MOS-Bench: Benchmarking Generalization Abilities of Subjective Speech Quality Assessment Models
Wen-Chin Huang, Erica Cooper, Tomoki Toda
TL;DR
The paper tackles the generalization gap in subjective speech quality assessment by building MOS-Bench, a diverse multi-dataset benchmark, and introducing the SHEET toolkit for reproducible SSQA experiments. It proposes new cross-dataset metrics (best score difference and best score ratio) and demonstrates that training on multiple datasets improves out-of-domain generalization while preserving in-domain accuracy. Through latent-space visualizations, it provides a diagnostic view of how models cover various data distributions and explains generalization patterns. An intriguing finding is that non-synthetic datasets (e.g., NISQA, PSTN) can generalize well to synthetic domains, suggesting a potential shift in data collection strategies. Together, MOS-Bench and SHEET offer a practical framework for advancing robust, generalizable SSQA methodologies.
Abstract
Subjective speech quality assessment (SSQA) is critical for evaluating speech samples as perceived by human listeners. While model-based SSQA has enjoyed great success thanks to the development of deep neural networks (DNNs), generalization remains a key challenge, especially for unseen, out-of-domain data.
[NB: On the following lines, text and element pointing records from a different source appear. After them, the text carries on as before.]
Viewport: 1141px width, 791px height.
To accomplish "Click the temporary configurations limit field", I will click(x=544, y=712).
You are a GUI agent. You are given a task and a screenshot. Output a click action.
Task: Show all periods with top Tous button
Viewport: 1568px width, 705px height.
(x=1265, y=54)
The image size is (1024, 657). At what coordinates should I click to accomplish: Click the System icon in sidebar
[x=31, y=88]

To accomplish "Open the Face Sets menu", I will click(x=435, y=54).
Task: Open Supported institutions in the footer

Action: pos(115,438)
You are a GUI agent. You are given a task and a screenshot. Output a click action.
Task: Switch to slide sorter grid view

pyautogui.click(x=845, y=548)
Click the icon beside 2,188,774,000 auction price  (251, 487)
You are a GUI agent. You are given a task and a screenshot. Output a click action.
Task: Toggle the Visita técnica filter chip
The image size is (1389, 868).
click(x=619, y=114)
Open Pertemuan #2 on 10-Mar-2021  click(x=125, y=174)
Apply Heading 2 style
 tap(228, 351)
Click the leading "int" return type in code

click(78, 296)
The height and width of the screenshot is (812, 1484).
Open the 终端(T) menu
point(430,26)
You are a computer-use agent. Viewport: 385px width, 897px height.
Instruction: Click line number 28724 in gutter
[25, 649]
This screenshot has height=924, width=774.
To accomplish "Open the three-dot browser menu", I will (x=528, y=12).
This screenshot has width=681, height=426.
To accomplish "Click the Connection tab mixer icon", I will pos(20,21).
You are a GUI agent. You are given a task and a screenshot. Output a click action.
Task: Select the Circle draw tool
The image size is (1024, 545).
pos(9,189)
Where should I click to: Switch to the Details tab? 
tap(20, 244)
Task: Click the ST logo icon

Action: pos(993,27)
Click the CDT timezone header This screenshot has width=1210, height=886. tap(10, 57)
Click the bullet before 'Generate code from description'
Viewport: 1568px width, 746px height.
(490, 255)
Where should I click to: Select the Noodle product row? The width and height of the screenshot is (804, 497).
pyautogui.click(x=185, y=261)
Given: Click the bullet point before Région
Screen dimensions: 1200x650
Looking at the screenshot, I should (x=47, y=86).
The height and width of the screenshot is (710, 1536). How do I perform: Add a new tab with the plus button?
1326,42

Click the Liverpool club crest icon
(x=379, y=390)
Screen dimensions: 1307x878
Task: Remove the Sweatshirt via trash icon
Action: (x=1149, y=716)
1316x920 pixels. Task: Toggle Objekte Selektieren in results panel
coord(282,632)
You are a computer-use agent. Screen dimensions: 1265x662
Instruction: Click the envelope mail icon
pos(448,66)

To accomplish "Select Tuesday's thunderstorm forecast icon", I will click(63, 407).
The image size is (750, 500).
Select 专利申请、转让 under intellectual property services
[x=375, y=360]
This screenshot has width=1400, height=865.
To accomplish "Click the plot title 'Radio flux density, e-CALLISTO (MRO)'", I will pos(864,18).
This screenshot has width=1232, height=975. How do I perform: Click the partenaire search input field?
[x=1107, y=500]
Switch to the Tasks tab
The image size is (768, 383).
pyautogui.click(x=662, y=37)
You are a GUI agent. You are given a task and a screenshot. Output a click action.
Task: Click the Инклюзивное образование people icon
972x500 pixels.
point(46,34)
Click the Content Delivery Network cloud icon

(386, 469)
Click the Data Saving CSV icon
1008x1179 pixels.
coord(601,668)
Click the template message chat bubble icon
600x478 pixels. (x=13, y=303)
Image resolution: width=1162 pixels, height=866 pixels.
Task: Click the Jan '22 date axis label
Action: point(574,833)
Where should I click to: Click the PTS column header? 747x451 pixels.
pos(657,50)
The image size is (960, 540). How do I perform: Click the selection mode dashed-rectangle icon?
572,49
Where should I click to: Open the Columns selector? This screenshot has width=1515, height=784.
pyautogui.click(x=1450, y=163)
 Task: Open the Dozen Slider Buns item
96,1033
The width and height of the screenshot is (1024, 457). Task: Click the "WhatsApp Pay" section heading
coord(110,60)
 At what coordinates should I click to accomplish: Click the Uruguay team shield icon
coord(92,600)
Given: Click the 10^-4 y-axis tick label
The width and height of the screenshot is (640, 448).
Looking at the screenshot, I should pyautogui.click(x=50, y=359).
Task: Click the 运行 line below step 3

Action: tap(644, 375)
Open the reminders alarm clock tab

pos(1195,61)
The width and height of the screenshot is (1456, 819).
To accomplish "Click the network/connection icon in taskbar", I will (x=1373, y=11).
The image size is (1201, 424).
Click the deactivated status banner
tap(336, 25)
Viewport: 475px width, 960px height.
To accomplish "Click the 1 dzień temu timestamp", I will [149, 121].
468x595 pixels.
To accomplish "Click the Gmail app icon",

To benchmark the generalization abilities of SSQA models, we present MOS-Bench, a diverse collection of datasets. In addition, we also introduce SHEET, an open-source toolkit containing complete recipes to conduct SSQA experiments. We provided benchmark results for MOS-Bench, and we also explored multi-dataset training to enhance generalization. Additionally, we proposed a new performance metric, best score difference/ratio, and used latent space visualizations to explain model behavior, offering valuable insights for future research.